◆ ЗАДАНИЕ
Соответствуют ли отрывку утверждения 1–3? На каждое ответьте «да» или «нет» и приведите дословно решающие слова отрывка.
1. Учитель считает, что фон картины нужно сделать темнее.
2. По мнению учителя, фигуры на картине больше трогать не следует.
3. Мальчугана, повернувшегося спиной, учитель считает неудачно нарисованным.

И добрейший человек хохочет от всего сердца над моей наивностью.
В общем, вот, что говорит он о моей картине: она очень хороша. Некоторые места безусловно хороши, настолько, что я может быть никогда не сделаю ничего лучшего. (Я привожу его собственные слова). Мальчуган справа и потом другой на первом плане, повернувшийся спиной, — безусловно хороши. Но фон должен быть сделан несколько светлее, особенно справа; от этого должны очень сильно выиграть самые фигуры, к которым я не должна больше прикасаться… Это работа на два часа.
Я должна была бы быть без ума от радости; но ничего подобного я не ощущаю, потому что я ведь не разделяю мнения моего превосходного учителя. Я могу сделать лучше. Итак, то, что я сделала, нехорошо? Недостаточно… я вижу лучше, я должна была бы сделать, как вижу.
Что-то скажет публика? Такая ли это вещь, чтобы быть замеченной? Как знать! Он находит, что хорошо. Но все эти хорошо — относительны, а такого относительного хорошо — я не желаю. Для другого это может быть и хорошо; но для меня — не для всех?.. Сильно ли это? Он находит, что маленький человечек, повернувшийся спиной, превосходно нарисован: так и чувствуешь его ножонки сквозь панталоны, говорит он. Уж не воображает ли он, что это благодаря анатомии.
Я просто списала то, что видела, ни о чем не думая. Впрочем мне кажется, что талант вообще бессознателен.
Суббота, 6 октября. Прочла роман Тургенева в один присеет, чтобы составить понятие о впечатлении иностранцев.
Это был великий писатель, очень тонкий ум, глубокий аналист, истинный поэт, своего рода Бастьен-Лепаж. Его пейзажи так же хороши, а потом эта манера описывать мельчайшие ощущения, как это делает кистью Бастьен-Лепаж.
Все, что я только встречаю великого, поэтического, прекрасного, тонкого, правдивого в музыке, в литературе, во всем — все заставляет меня вновь и вновь возвращаться мысленно к, этому дивному художнику, к этому поэту. Он берет сюжеты, в глазах светских людей самые пустые, грубые, и извлекает из них чарующую поэзию.
Что может быть обыкновеннее маленькой девочки, стерегущей корову, или бабы, работающей на поле… но никто не умел сделать этого, как он. И он вполне прав: да, в одном холсте может заключаться триста страниц. Но нас, понимающих его, наберется может быть всего каких-нибудь полтора десятка.

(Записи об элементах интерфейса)
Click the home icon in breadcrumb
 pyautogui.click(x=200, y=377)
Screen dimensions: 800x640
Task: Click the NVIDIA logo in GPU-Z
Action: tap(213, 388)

◆ ОТВЕТ
1. Нет: «фон должен быть сделан несколько светлее».
2. Да: «к которым я не должна больше прикасаться».
3. Нет: «маленький человечек, повернувшийся спиной, превосходно нарисован».